### INSTRUCTIONS FOR THE TASK
An exact copy of all the data is required.
THE DATA START
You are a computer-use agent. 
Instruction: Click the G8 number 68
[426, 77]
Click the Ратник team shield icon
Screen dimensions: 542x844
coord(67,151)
THE DATA END
### ANSWER TO THE EXERCISE
You are a computer-use agent. 
Instruction: Click the G8 number 68
[426, 77]
Click the Ратник team shield icon
Screen dimensions: 542x844
coord(67,151)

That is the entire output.